Express everything below from the line containing "Click the Kings" down to the line containing "Mark the Dorothy" as a JSON list of strings, one string per line, with blank lines omitted.

** start PROVIDED DATA **

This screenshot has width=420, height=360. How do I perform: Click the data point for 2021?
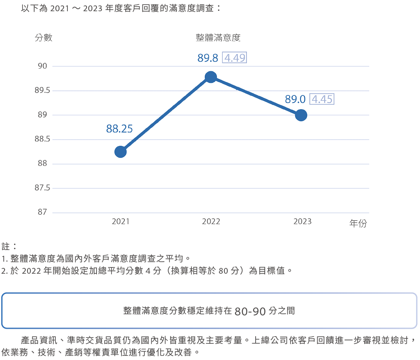coord(120,152)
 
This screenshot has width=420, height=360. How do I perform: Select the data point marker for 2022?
coord(211,77)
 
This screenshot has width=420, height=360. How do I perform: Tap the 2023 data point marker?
coord(301,115)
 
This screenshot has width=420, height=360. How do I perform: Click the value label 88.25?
coord(119,129)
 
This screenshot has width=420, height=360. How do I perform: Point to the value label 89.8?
coord(208,58)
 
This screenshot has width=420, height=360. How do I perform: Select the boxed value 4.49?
coord(235,58)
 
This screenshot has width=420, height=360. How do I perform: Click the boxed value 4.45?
coord(322,100)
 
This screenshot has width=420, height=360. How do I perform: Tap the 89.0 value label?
coord(295,100)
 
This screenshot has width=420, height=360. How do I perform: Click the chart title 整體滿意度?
coord(218,38)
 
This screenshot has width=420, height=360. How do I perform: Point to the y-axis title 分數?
coord(43,38)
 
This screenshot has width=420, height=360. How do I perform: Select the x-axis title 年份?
coord(358,224)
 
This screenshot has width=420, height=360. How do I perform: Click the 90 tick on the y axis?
coord(42,66)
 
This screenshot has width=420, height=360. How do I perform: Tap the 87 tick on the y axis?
coord(42,212)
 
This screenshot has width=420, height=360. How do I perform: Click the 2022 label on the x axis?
coord(211,222)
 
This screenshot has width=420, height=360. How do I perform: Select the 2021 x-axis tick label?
coord(121,222)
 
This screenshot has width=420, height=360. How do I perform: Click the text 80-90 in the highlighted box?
coord(250,311)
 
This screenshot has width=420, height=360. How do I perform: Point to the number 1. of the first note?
coord(5,259)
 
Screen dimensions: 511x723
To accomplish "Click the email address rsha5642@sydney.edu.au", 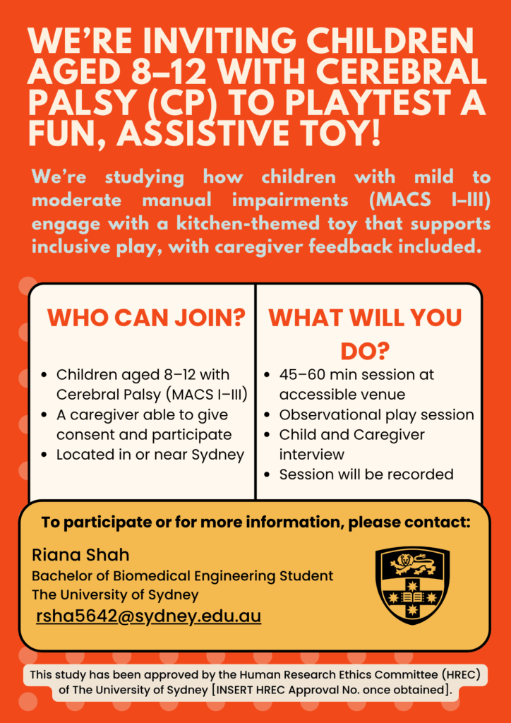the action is click(x=148, y=616).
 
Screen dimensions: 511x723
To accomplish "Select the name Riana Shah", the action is click(x=80, y=555).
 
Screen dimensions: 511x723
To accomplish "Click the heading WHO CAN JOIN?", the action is click(x=146, y=318).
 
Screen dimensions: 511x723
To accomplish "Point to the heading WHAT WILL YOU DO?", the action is click(x=365, y=334).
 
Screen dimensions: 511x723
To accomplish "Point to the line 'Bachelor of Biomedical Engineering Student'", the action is click(x=182, y=576).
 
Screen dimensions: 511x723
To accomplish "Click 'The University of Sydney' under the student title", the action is click(x=115, y=594).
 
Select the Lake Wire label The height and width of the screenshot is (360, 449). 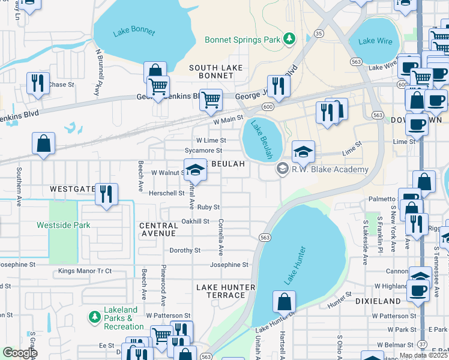pos(375,41)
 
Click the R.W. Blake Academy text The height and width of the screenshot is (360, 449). pos(331,170)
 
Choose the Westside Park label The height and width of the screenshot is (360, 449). pos(63,226)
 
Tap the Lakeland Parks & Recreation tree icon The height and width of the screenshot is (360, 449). pos(94,316)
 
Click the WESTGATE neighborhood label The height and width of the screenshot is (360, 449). pos(73,188)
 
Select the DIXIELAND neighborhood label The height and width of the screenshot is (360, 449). pos(378,301)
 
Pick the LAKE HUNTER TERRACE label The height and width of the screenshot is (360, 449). pos(226,292)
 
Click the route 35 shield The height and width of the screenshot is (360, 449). pos(319,34)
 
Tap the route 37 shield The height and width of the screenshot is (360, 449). pos(423,344)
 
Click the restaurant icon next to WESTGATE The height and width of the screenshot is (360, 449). pos(106,193)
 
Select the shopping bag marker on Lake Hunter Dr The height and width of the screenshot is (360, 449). pos(284,301)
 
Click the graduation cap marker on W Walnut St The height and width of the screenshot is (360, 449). pos(194,170)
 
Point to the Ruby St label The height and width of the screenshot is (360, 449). pos(208,207)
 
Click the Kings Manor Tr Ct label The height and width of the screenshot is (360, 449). pos(85,271)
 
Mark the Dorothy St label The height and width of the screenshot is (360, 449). pos(185,250)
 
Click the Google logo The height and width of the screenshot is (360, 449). pos(20,353)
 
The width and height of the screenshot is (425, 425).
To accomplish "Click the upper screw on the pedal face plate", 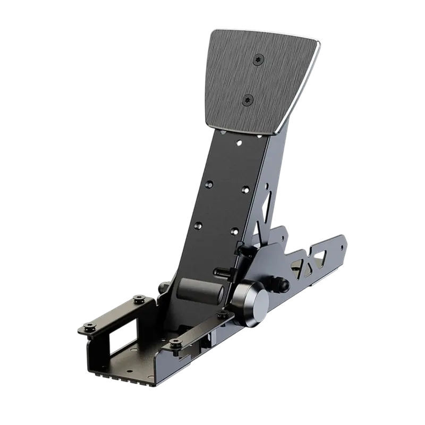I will pyautogui.click(x=258, y=60).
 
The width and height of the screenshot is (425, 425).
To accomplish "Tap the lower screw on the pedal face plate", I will pyautogui.click(x=248, y=99).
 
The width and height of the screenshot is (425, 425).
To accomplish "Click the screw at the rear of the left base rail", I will pyautogui.click(x=139, y=299).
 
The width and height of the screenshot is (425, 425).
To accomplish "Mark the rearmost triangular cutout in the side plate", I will pyautogui.click(x=320, y=258).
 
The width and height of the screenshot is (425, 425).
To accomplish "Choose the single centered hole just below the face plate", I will pyautogui.click(x=239, y=143).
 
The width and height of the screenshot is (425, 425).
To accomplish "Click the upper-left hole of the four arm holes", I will pyautogui.click(x=209, y=184).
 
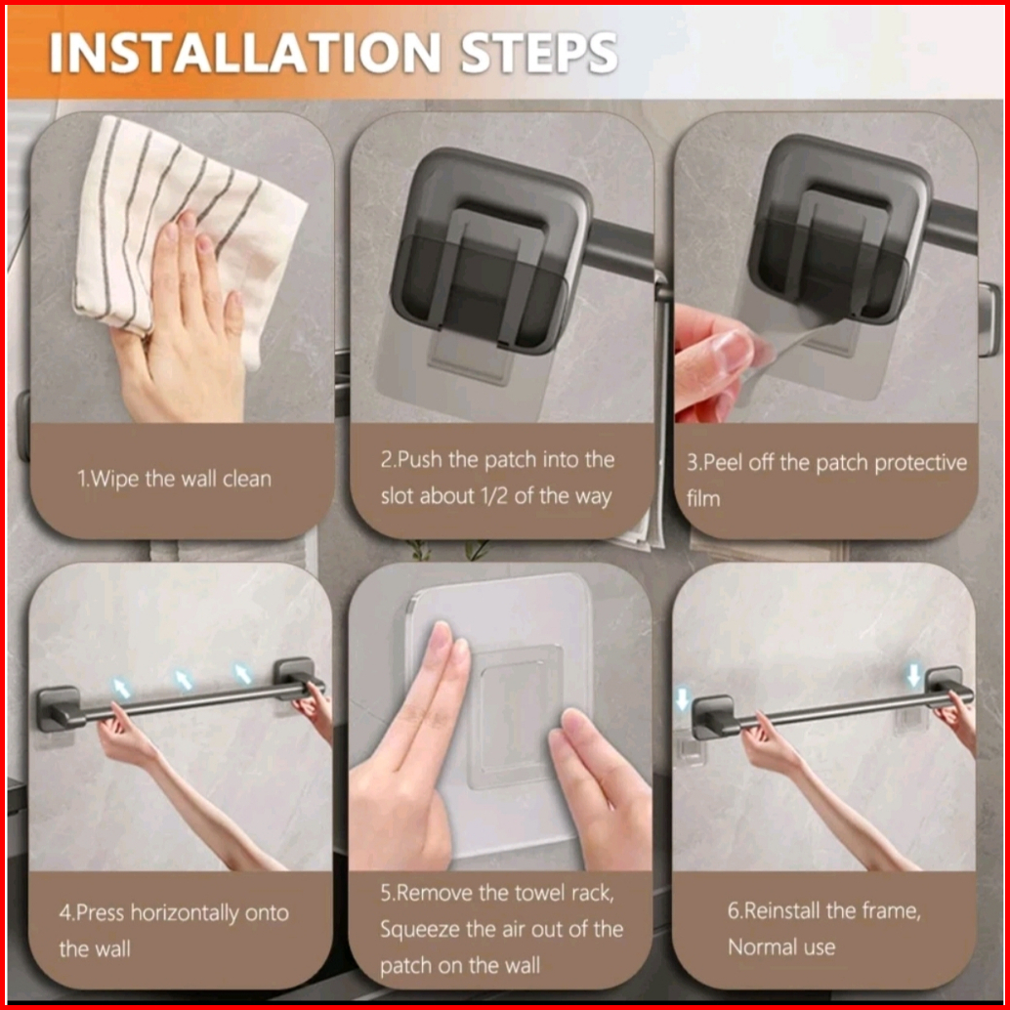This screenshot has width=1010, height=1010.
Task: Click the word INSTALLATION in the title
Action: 245,53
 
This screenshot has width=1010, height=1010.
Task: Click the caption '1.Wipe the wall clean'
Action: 175,479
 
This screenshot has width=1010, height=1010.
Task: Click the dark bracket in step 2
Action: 490,251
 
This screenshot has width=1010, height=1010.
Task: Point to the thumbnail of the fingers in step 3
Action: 733,352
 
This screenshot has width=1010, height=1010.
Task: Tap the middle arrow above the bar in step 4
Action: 184,680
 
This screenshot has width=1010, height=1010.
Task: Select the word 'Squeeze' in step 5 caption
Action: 419,930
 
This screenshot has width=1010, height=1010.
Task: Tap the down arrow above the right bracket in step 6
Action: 913,676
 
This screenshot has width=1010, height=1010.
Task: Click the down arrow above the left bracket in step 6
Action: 683,698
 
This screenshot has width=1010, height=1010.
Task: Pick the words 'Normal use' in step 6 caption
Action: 781,947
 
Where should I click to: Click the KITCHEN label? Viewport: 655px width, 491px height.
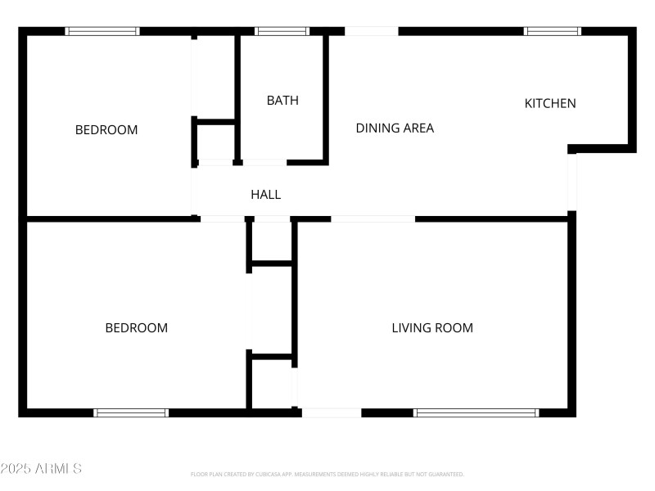click(550, 103)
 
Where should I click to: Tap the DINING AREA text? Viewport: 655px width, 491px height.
click(395, 128)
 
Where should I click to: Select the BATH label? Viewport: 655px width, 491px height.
click(282, 101)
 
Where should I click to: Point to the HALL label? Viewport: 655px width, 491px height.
click(265, 194)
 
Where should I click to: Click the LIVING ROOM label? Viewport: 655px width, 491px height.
click(432, 328)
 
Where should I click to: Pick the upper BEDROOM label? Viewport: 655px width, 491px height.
click(106, 129)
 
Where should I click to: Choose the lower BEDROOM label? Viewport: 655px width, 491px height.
click(136, 328)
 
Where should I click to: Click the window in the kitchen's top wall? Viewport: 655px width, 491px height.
click(553, 31)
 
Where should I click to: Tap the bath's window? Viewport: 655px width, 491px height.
click(282, 31)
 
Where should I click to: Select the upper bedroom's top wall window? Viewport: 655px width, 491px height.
click(102, 31)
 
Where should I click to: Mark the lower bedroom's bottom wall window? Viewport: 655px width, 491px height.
click(131, 413)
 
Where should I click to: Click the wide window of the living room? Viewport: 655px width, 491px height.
click(477, 413)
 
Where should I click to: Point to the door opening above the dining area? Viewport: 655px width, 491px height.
click(371, 31)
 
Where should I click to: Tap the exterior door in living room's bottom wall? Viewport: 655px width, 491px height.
click(331, 413)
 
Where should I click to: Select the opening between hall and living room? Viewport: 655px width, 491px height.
click(373, 219)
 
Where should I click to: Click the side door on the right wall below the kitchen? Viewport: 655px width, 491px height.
click(572, 181)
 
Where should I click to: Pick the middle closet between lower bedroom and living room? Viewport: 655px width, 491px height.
click(272, 310)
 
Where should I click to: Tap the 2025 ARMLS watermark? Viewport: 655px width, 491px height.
click(41, 469)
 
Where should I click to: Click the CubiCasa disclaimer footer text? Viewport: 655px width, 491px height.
click(328, 474)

** end PROVIDED DATA **

## EXERCISE OUTPUT:
[
  "Click the Kings Manor Tr Ct label The height and width of the screenshot is (360, 449). pos(85,271)",
  "Mark the Dorothy St label The height and width of the screenshot is (360, 449). pos(185,250)"
]